::: EXTRACTED INFORMATION :::

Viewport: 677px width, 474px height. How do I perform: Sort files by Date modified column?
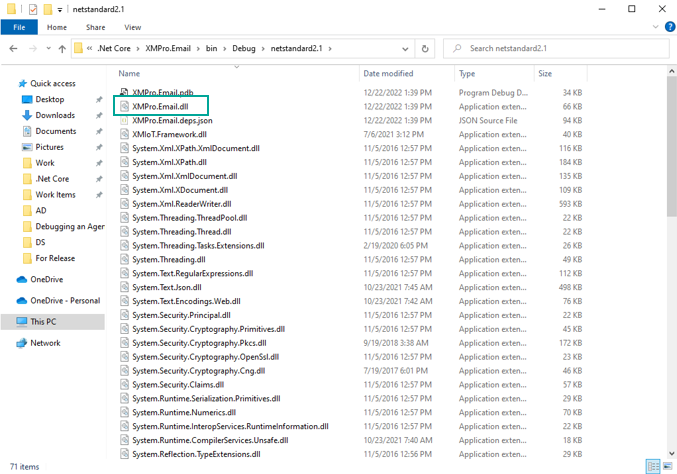(x=388, y=74)
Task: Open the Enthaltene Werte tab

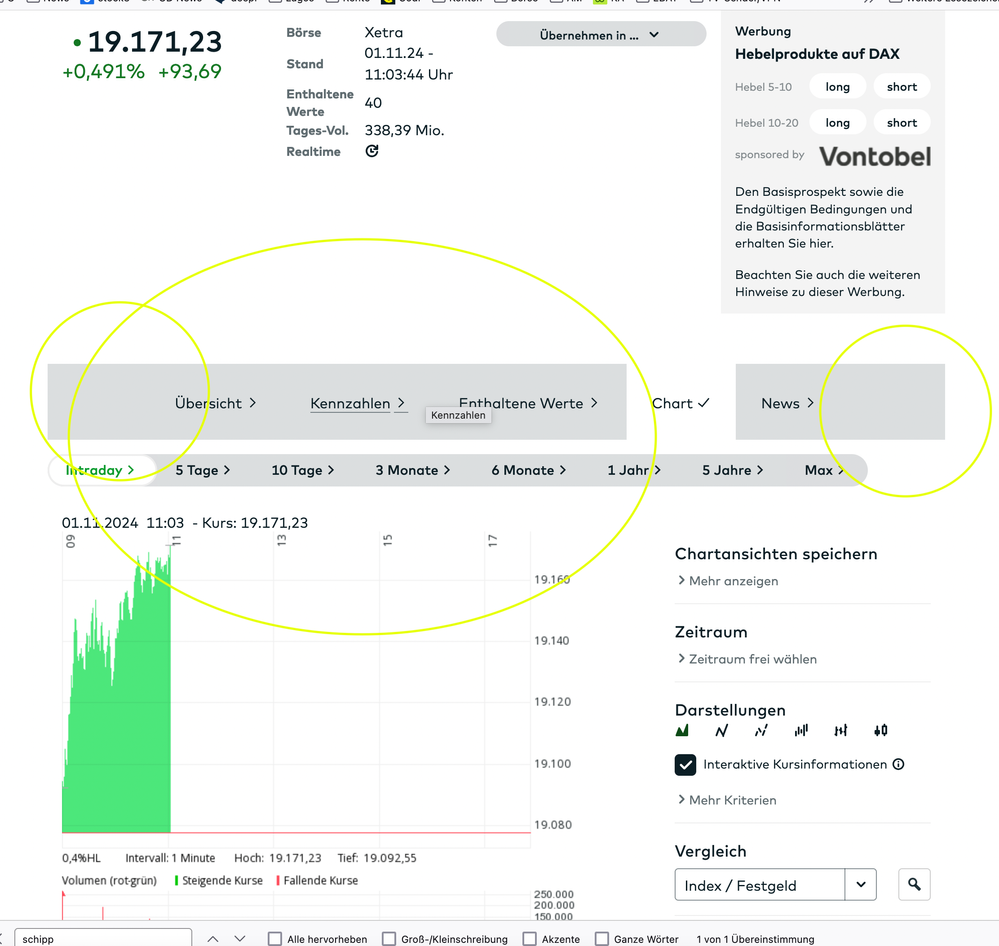Action: [x=527, y=403]
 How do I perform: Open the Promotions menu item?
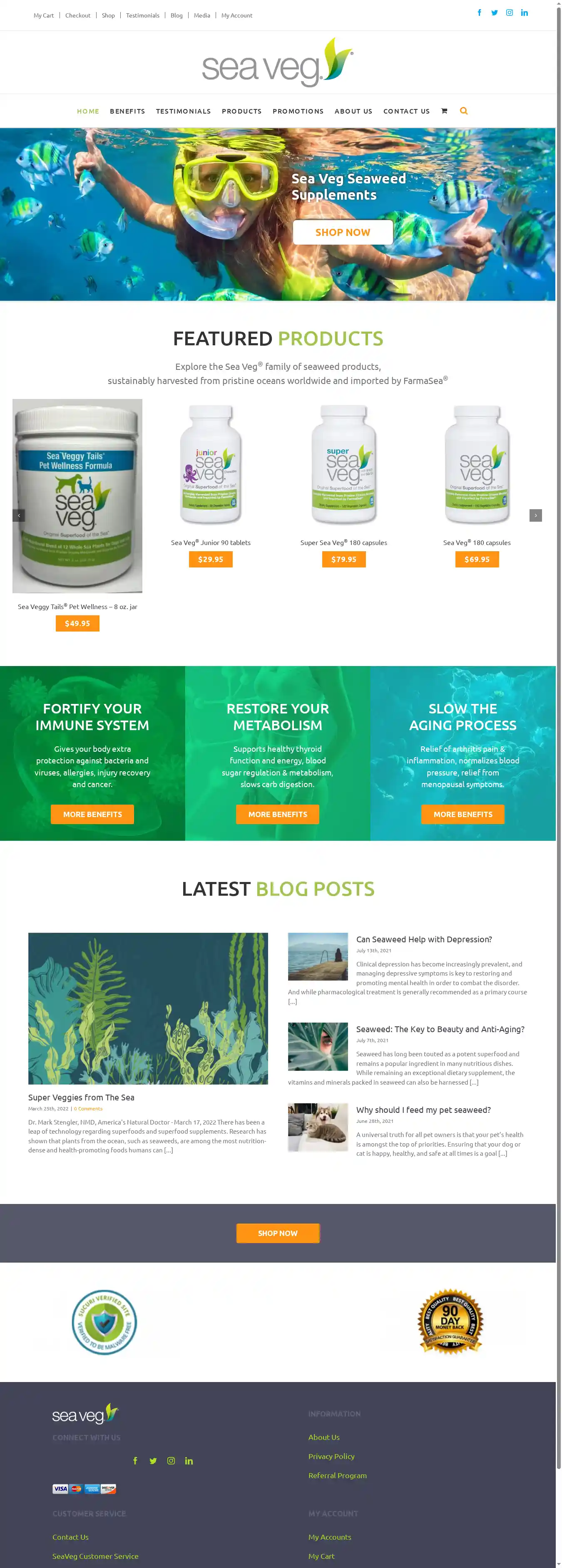298,111
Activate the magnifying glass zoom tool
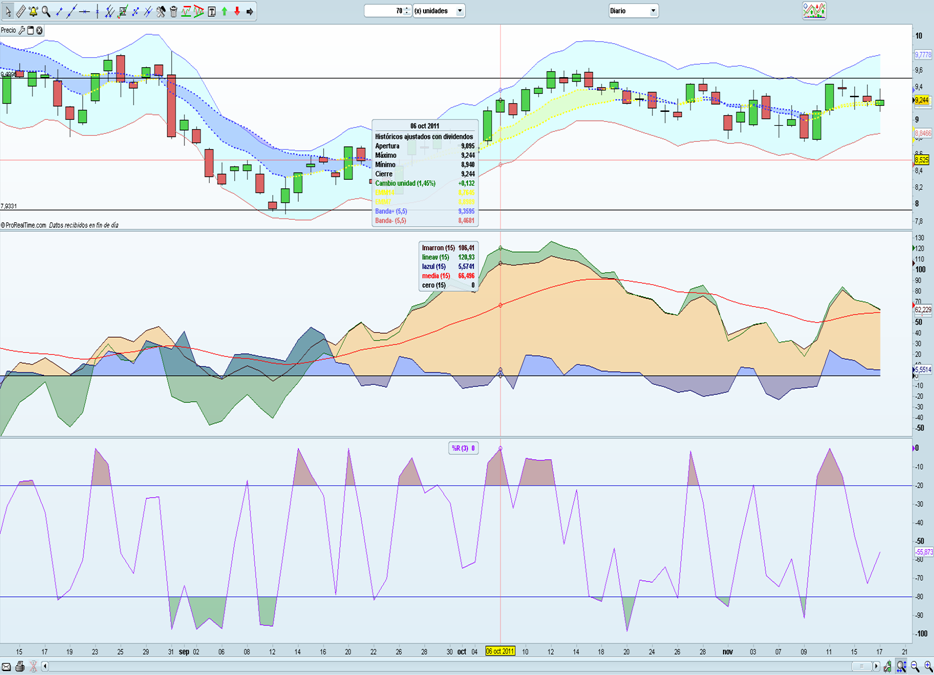The image size is (934, 675). (x=46, y=11)
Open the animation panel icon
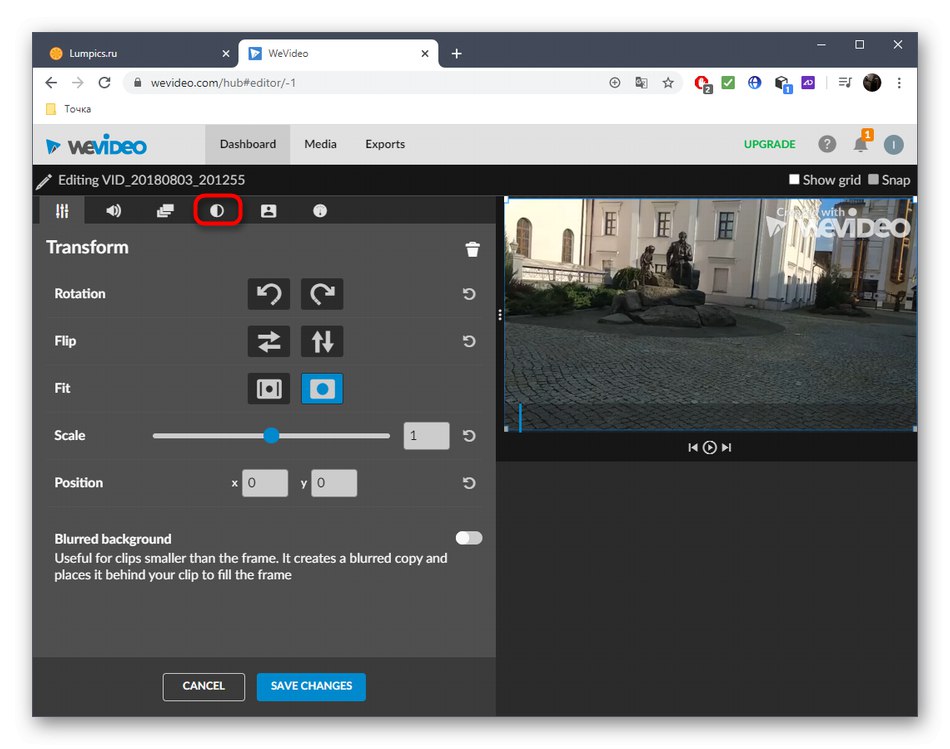 pos(267,210)
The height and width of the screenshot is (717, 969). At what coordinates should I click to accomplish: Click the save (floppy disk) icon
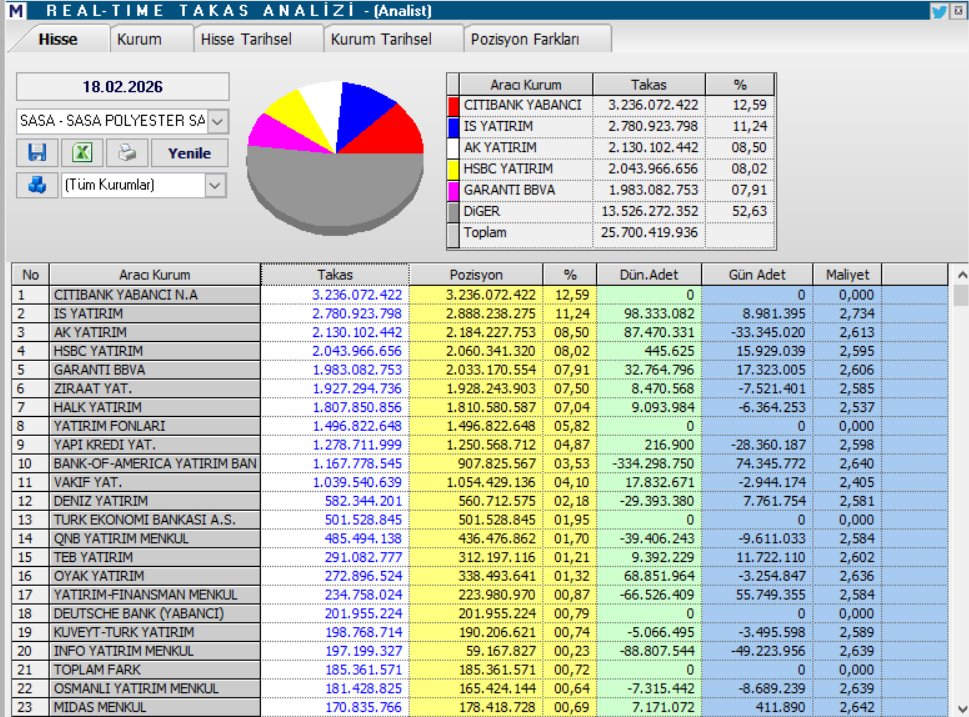[x=37, y=152]
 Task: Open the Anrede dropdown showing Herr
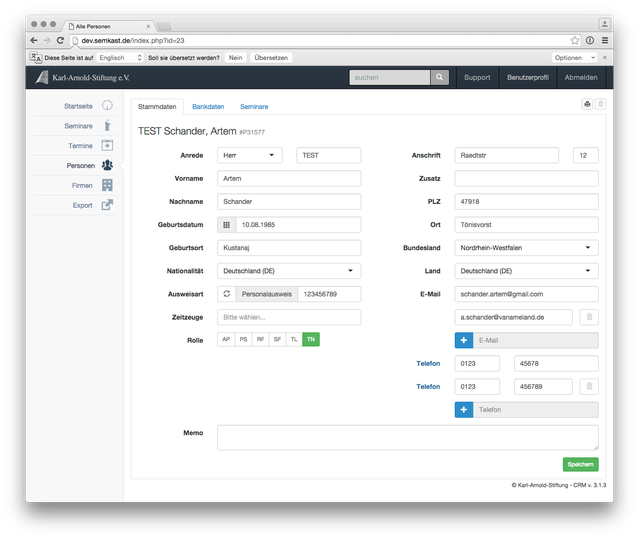(x=252, y=155)
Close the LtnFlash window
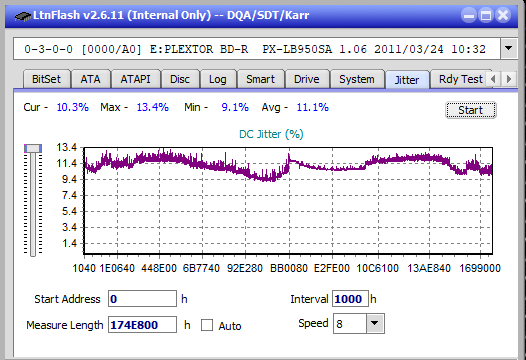The image size is (526, 360). point(503,15)
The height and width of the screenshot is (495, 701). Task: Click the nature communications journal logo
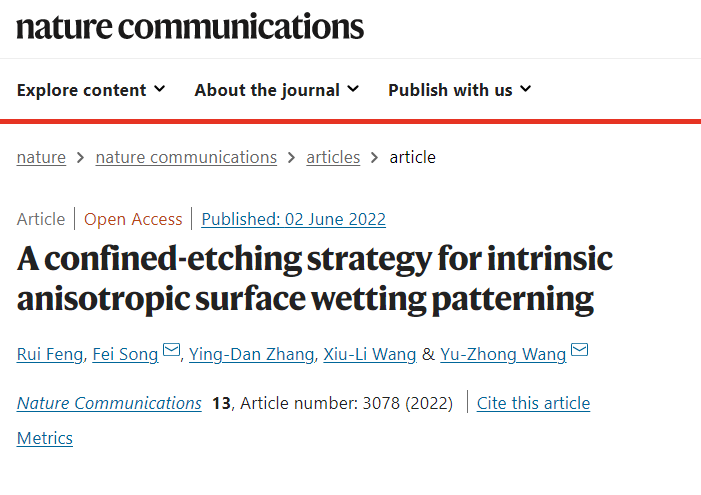point(190,26)
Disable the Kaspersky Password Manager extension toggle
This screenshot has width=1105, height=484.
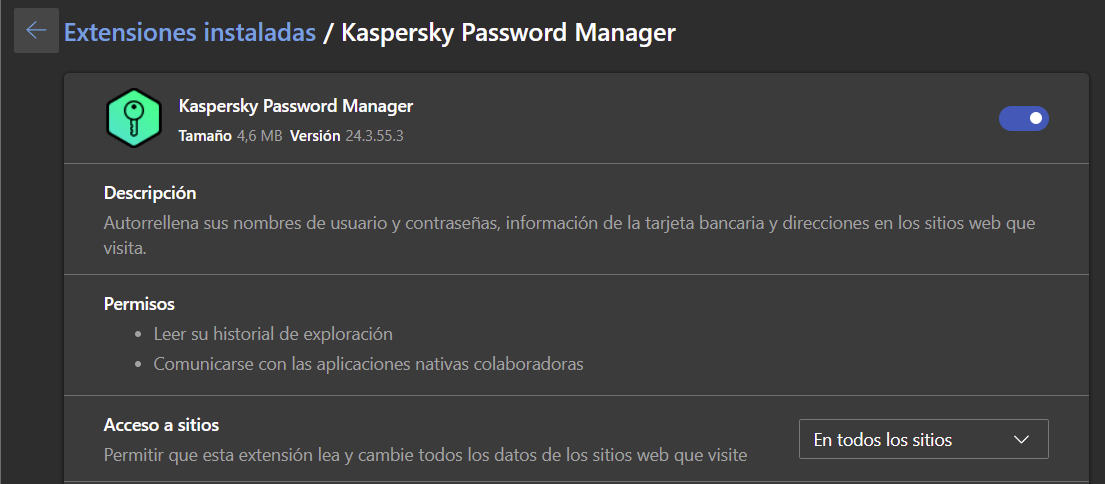(x=1023, y=119)
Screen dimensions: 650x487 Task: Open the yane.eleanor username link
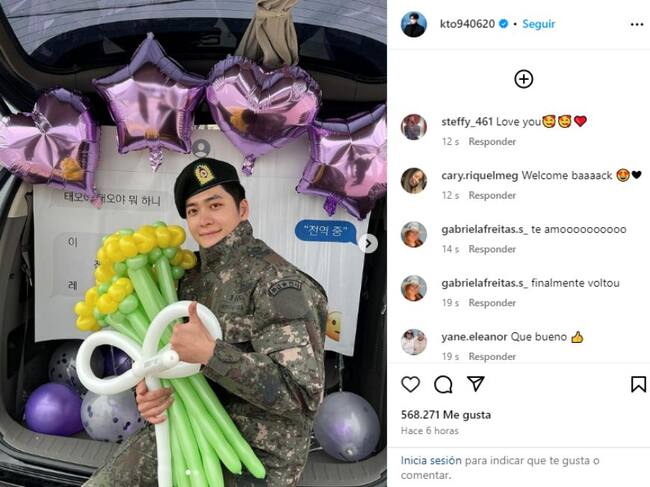[474, 337]
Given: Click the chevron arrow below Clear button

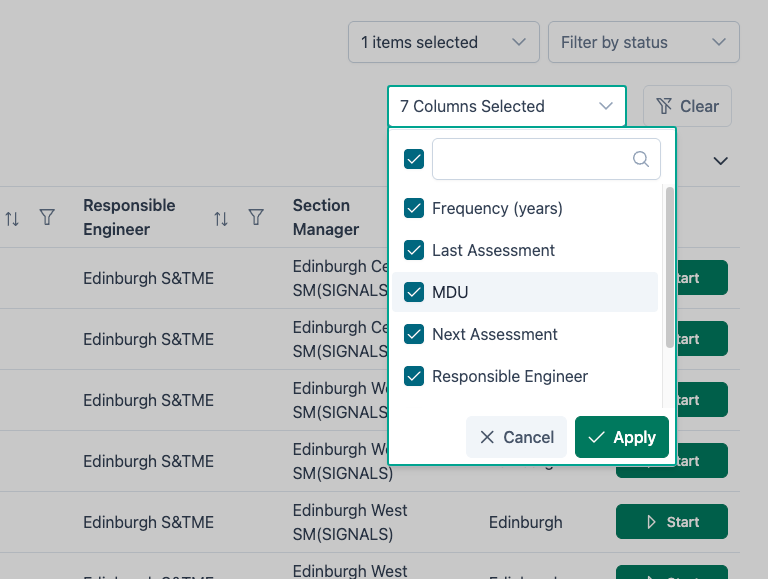Looking at the screenshot, I should (720, 161).
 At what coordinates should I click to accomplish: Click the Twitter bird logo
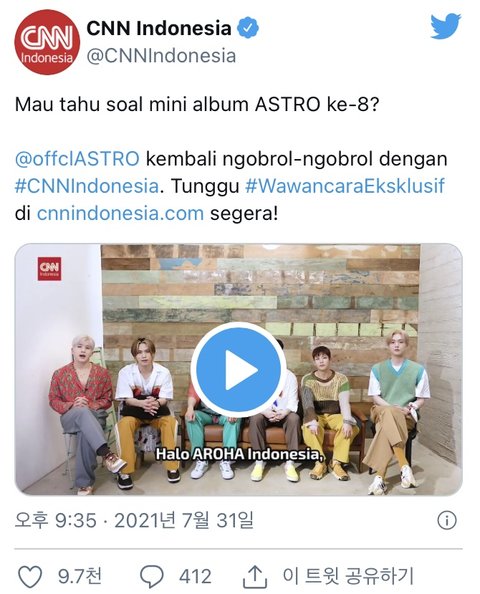446,26
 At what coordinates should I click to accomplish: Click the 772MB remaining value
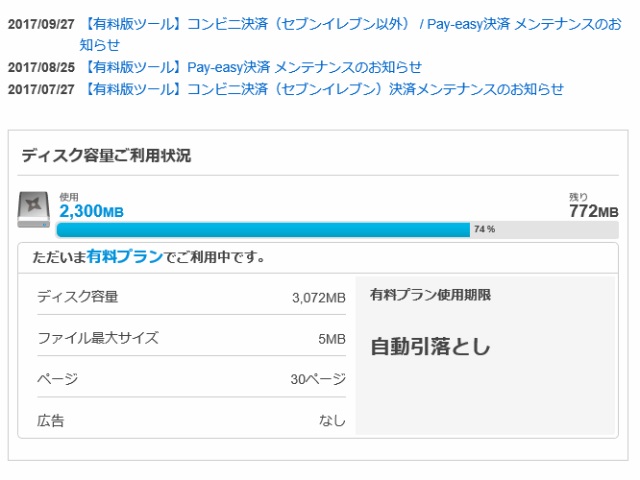pyautogui.click(x=593, y=211)
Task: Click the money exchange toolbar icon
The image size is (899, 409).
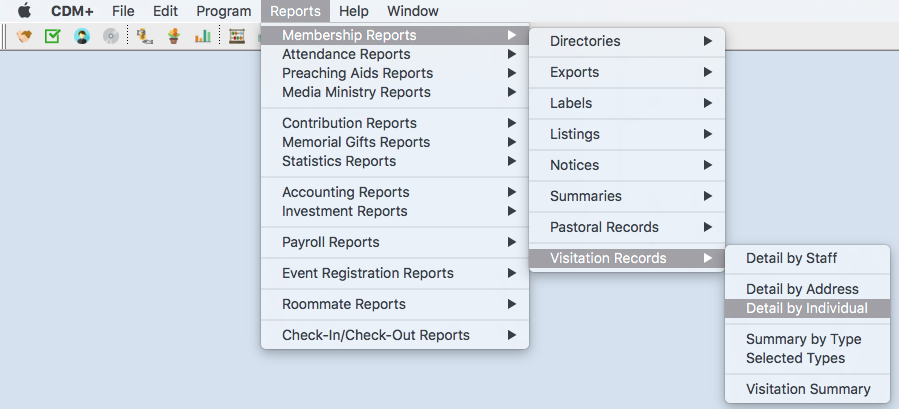Action: point(145,36)
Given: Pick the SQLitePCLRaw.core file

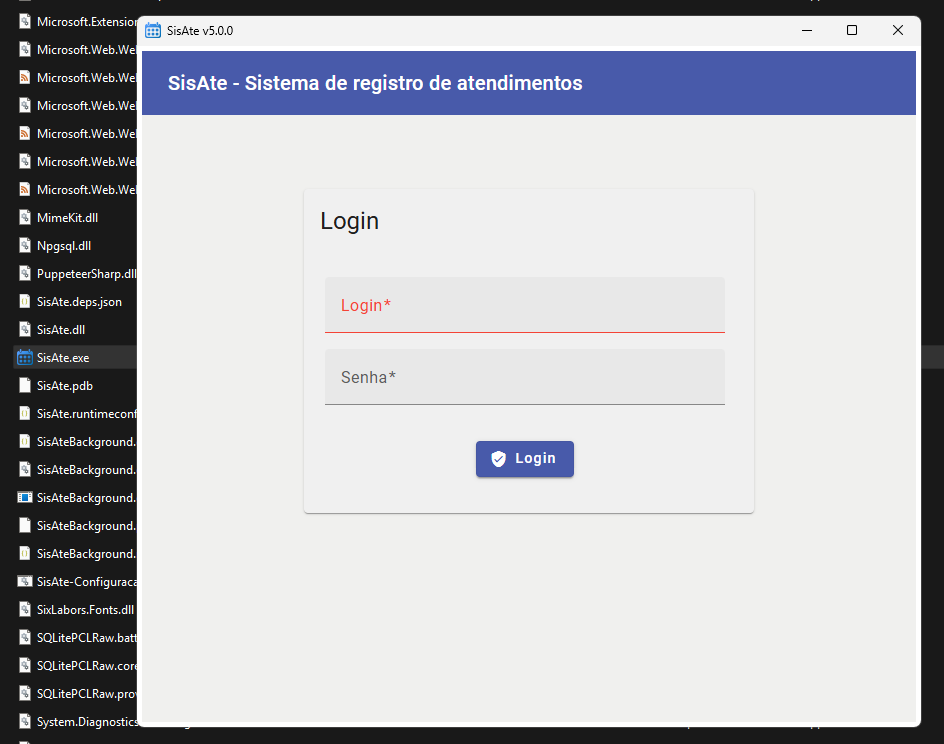Looking at the screenshot, I should click(x=86, y=665).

:::

◆ WORK ITEM ◆
Please transcribe every record above exactly as written, leaving out the pictures.

◆ TASK OUTPUT ◆
Viewport: 677px width, 474px height. How do I perform: Sort files by Date modified column?
(x=388, y=74)
Task: Open the Enthaltene Werte tab

Action: [x=527, y=403]
 How do I perform: Open the Promotions menu item?
298,111
Activate the magnifying glass zoom tool
The image size is (934, 675). (x=46, y=11)
Open the animation panel icon
 pos(267,210)
The height and width of the screenshot is (717, 969). At what coordinates should I click to accomplish: Click the save (floppy disk) icon
[x=37, y=152]
 Task: Open the Anrede dropdown showing Herr
(x=252, y=155)
Close the LtnFlash window
The image size is (526, 360). point(503,15)
The height and width of the screenshot is (495, 701). Task: Click the nature communications journal logo
point(190,26)
Disable the Kaspersky Password Manager extension toggle
This screenshot has width=1105, height=484.
(x=1023, y=119)
Screen dimensions: 650x487 Task: Open the yane.eleanor username link
[474, 337]
Given: Click the chevron arrow below Clear button

Looking at the screenshot, I should (720, 161).
 At what coordinates should I click to accomplish: Click the Twitter bird logo
446,26
 At what coordinates should I click to accomplish: Click the 772MB remaining value
pyautogui.click(x=593, y=211)
Task: Click the money exchange toolbar icon
The image size is (899, 409).
Action: point(145,36)
Given: Pick the SQLitePCLRaw.core file

Looking at the screenshot, I should click(x=86, y=665).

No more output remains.